» REQUIRED ACTION
Once the records below have been read, copy them all out exactly.

» RECORDS FOR THIS EXERCISE
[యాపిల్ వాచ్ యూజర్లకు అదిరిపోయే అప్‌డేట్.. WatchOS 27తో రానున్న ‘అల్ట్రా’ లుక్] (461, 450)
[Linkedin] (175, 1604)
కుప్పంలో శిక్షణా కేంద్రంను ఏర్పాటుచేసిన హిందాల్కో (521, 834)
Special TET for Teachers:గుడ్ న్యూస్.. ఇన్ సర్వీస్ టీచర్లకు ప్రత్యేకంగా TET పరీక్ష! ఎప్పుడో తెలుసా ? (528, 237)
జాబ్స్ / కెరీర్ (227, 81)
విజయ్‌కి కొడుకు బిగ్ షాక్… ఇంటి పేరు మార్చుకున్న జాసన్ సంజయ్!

» OUTPUT OF THE EXERCISE
[యాపిల్ వాచ్ యూజర్లకు అదిరిపోయే అప్‌డేట్.. WatchOS 27తో రానున్న ‘అల్ట్రా’ లుక్] (461, 450)
[Linkedin] (175, 1604)
కుప్పంలో శిక్షణా కేంద్రంను ఏర్పాటుచేసిన హిందాల్కో (521, 834)
Special TET for Teachers:గుడ్ న్యూస్.. ఇన్ సర్వీస్ టీచర్లకు ప్రత్యేకంగా TET పరీక్ష! ఎప్పుడో తెలుసా ? (528, 237)
జాబ్స్ / కెరీర్ (227, 81)
విజయ్‌కి కొడుకు బిగ్ షాక్… ఇంటి పేరు మార్చుకున్న జాసన్ సంజయ్!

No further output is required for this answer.